Comments on draft-sstc-core-07.doc and examples

["Edwards, Nigel" <Nigel_Edwards@hp.com>]

My main comment on draft-sstc-core-07.doc is that the respond element
defined on page 6, implicitly defines a fairly complicated protocol.
For the sake of interoperability, I would like to see this protocol
defined explicitly.

I could not find the definition of the <Authority> element in the document.

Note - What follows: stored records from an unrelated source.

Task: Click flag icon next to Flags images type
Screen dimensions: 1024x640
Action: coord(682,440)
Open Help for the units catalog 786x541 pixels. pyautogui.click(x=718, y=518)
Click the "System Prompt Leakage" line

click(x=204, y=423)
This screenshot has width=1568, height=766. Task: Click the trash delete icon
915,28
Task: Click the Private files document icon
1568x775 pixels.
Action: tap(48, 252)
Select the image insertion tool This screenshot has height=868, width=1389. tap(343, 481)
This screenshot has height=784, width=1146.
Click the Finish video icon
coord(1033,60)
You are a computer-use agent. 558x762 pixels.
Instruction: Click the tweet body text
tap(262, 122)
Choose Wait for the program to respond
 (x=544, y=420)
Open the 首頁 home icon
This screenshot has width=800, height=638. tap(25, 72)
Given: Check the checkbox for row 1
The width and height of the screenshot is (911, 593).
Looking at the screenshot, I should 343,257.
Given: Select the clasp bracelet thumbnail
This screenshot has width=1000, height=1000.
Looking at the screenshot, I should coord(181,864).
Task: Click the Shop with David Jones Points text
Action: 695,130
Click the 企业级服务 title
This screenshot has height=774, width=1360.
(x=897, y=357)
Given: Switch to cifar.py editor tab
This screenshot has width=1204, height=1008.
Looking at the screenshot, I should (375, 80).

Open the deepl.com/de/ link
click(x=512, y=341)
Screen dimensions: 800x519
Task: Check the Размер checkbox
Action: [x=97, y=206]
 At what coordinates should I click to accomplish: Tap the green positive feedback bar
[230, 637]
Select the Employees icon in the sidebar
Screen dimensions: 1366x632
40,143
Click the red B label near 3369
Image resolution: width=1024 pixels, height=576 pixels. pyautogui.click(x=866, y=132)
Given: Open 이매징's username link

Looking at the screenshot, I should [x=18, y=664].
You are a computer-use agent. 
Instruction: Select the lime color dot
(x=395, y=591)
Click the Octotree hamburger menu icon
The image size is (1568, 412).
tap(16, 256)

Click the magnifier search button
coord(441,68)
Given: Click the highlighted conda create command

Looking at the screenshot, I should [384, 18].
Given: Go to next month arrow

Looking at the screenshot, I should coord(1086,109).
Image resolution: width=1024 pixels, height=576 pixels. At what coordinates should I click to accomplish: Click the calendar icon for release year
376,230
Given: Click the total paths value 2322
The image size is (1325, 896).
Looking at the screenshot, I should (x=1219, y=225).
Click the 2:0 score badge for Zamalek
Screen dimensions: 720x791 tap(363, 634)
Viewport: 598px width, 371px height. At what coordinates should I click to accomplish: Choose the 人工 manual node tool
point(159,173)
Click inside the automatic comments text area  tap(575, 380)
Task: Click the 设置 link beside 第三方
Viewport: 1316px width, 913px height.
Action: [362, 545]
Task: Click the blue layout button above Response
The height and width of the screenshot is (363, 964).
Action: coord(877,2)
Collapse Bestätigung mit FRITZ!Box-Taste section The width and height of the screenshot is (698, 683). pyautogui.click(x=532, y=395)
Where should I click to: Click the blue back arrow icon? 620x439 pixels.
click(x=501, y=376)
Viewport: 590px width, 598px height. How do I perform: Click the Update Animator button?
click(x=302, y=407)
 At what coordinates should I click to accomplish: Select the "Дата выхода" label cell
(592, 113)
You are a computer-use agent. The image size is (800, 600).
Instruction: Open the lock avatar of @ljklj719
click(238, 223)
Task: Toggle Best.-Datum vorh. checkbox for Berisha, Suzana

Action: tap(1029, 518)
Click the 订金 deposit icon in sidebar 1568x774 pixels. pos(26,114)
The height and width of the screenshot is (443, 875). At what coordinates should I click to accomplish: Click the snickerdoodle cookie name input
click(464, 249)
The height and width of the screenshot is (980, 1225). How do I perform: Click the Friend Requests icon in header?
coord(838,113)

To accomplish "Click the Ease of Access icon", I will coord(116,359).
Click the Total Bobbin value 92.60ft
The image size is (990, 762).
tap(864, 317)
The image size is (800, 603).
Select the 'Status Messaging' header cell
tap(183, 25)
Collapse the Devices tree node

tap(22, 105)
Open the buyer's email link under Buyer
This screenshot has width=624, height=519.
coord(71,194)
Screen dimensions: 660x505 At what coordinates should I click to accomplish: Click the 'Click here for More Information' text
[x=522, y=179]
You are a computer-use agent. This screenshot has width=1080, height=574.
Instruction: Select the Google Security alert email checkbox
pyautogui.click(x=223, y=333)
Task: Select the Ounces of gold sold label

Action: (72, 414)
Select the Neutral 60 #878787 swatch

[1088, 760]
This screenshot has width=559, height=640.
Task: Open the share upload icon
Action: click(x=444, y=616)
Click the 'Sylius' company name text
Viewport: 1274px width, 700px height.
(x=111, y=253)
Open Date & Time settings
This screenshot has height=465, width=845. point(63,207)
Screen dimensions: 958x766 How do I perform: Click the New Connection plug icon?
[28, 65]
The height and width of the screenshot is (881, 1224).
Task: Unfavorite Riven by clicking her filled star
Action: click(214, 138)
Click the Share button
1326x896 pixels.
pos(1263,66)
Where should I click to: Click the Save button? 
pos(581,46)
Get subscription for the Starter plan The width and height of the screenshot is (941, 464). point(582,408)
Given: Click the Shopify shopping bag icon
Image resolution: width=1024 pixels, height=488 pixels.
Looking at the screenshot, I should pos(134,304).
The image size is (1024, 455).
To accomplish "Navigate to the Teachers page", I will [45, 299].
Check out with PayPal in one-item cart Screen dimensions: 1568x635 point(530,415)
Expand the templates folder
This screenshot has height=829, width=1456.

I will refrain from commenting on sections of the document that will need
changing when we have achieved consensus on the various items on our issues 
list.

I thought the examples document contained useful explanatory material,
although I would like to see examples drawn from our existing use case
document too. On page 12 #2.2.2 the text explaining the <Decision> element
seems to be a straight cut and paste of the text in #2.1.5. It certainly
does not explain the <Decision> element.

Nigel.

> -----Original Message-----
> From: Phillip Hallam-Baker [mailto:pbaker@verisign.com]
> Sent: 14 May 2001 19:46
> To: 'security-services@lists.oasis-open.org'
> Subject: CORE draft 0.7 plus examples
> 
> 
> All,
> 
> 	I have made some minor corrections to typos that were 
> pointed out in
> the 0.6 draft and revised the examples and explanations draft 
> to match the
> core draft.
> 
> This corrects the following problems:
> 
> * Issuer incorrectly typed 'issue' in schema
> * Failed to remove Validity depends upon from one of the 
> schema fragments
> * Failed to update the Authorization tag and the binding tag
> 
> 	The draft still incorporates the protocols section 
> pending new text
> from Tim Moses. 
> 
> 	The main issue in my mind is defining the request structure. 
> 
> 	I have not expanded on the password auth passthrough scheme that
> steve and I have worked on. However people will note that the 'ticket'
> example now uses the <Authenticator> mechanism.
> 
> 		Phill
> 
> Phillip Hallam-Baker FBCS C.Eng.
> Principal Scientist
> VeriSign Inc.
> pbaker@verisign.com
> 781 245 6996 x227
> All, 
> 
>